Pointing records for text and elements
....

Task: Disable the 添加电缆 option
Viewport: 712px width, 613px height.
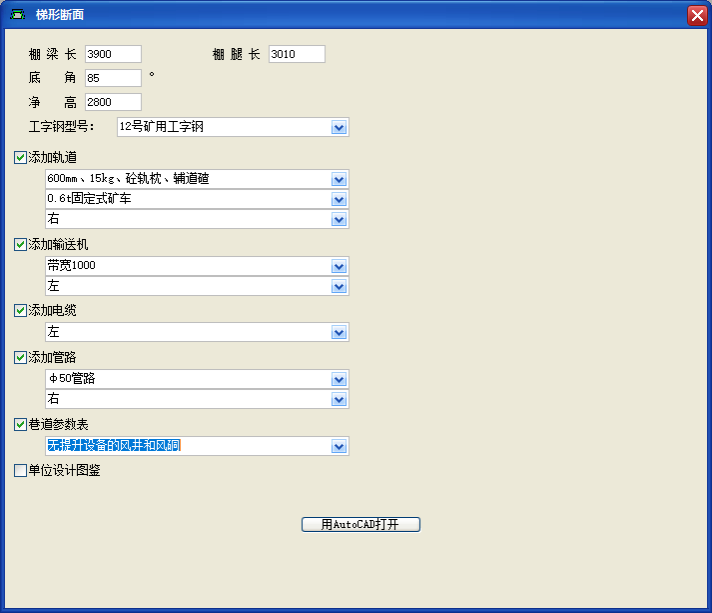Action: (x=21, y=311)
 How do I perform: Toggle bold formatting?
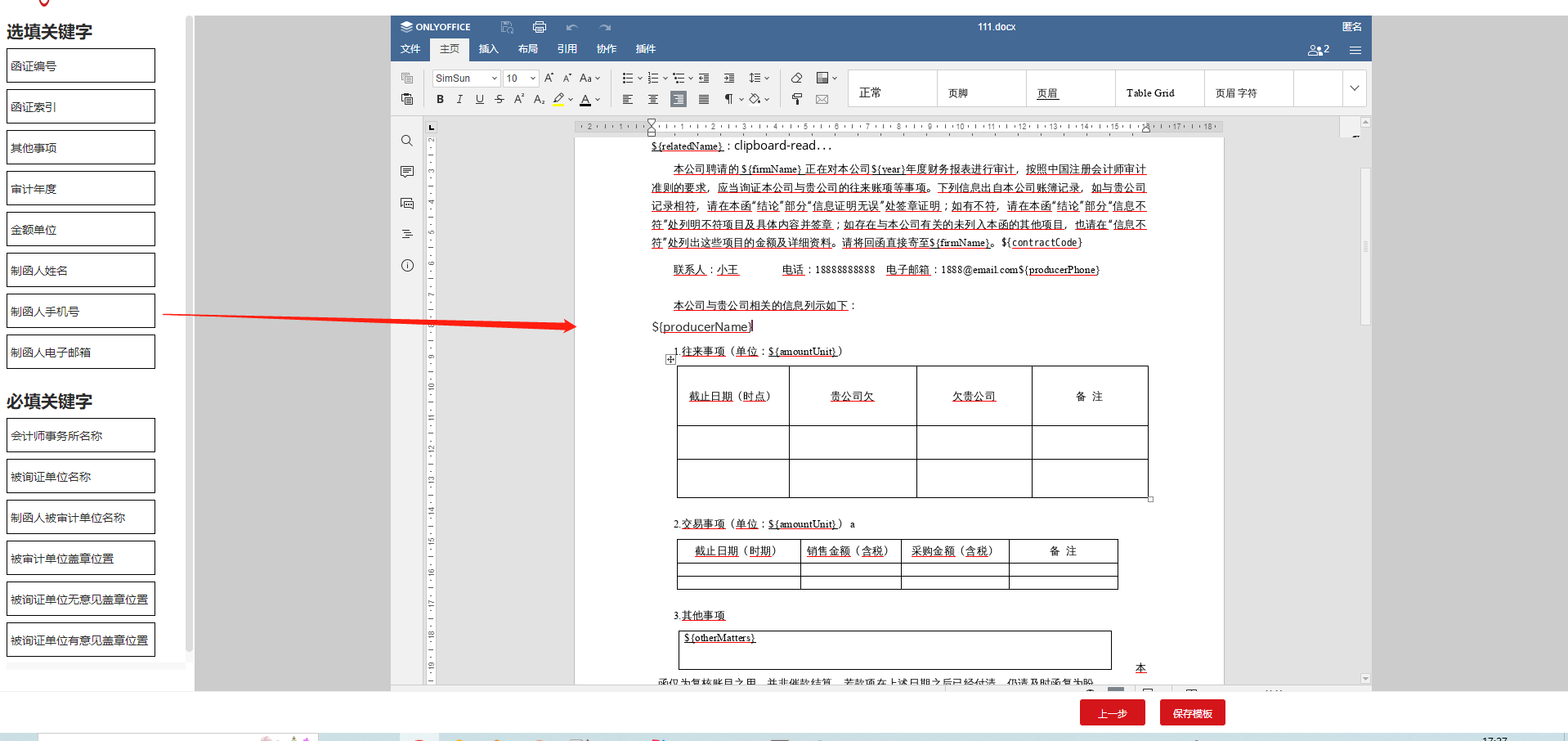(440, 99)
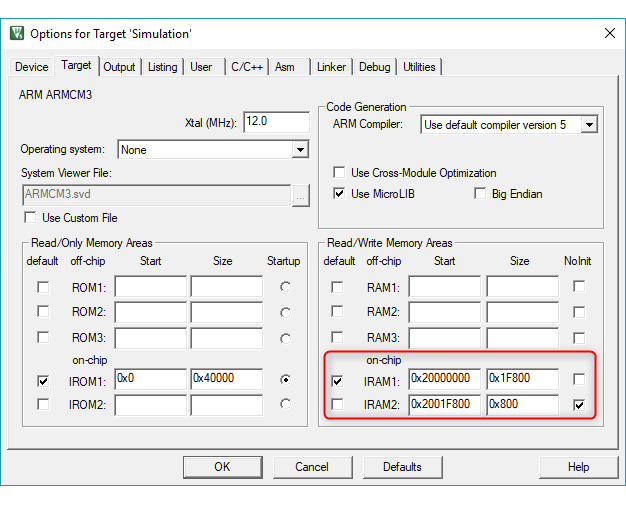The image size is (626, 505).
Task: Click the Cancel button
Action: pos(312,467)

....

» **Task statement**
Write out every line of the listing above word for word, leaving out the pictures.

» **Output for this task**
Task: Disable the 添加电缆 option
Viewport: 712px width, 613px height.
Action: (x=21, y=311)
 How do I perform: Toggle bold formatting?
(440, 99)
The image size is (626, 505).
Task: Click the Cancel button
Action: pos(312,467)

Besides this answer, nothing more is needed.